Key to that strategy will be more energy efficient computers, from the smartphone to servers in the cloud.
"IBM's Watson used thousands of watts to create enough machine intelligence to win at Jeopardy against humans, but that is compared to the people whose brains used just 20 watts," Ullal said. "Fairchild wants to create more power efficient subsystems to reduce that vast waste of energy and still have a smart gadget."
The key is to look at projects from the application point of view. Every company has products, but according to Ullal the very good companies have a strategy that impinges on their products directly. For instance, today's smartphone uses just a few watts, but has the same power as a Cray supercomputer, which consumed over a thousand kilowatts in 1975. From that example we know it is possible to make what seems impossibly optimistic a reality, Ullal claims.
Ullal told EE Times:
Today many company's strategies are at 10,000 feet and the product is at 1000 feet, meaning they don't impinge on one another in a meaningful way. How do we plan to make things more power efficient and use cleaner energy? Instead of being the typical product company, we want to look at our projects from application viewpoint -- that means every day use strategy from our plan, not just talk about it once a year.
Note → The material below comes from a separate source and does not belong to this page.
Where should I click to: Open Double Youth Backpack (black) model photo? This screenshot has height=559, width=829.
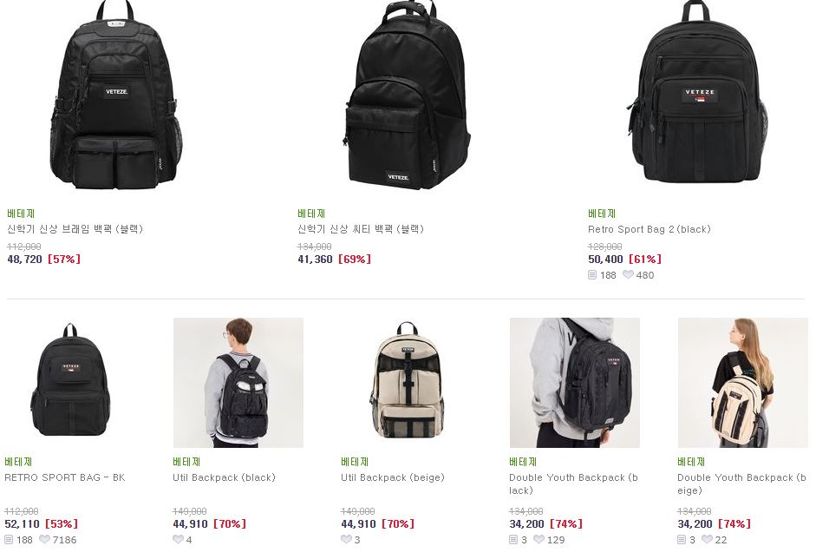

We have to look at projects from the application perspective everyday, and to do that we have to know the customer so well that we can figure out what they want before they know they want it.
Energy efficiency and mobility applied directly from the application perspective should lead to cell phones that take progressively less time to recharge, a challenge Fairchild is taking on because it makes all the parts for subsystems that recharge phones faster.
"For instance, the iPhone takes about three hours to charge, but customer wants smartphones to charge faster," Ullal told EE Times. "Fairchild has everything we need for faster power charging -- we have all the building blocks to make recharging smart and fast."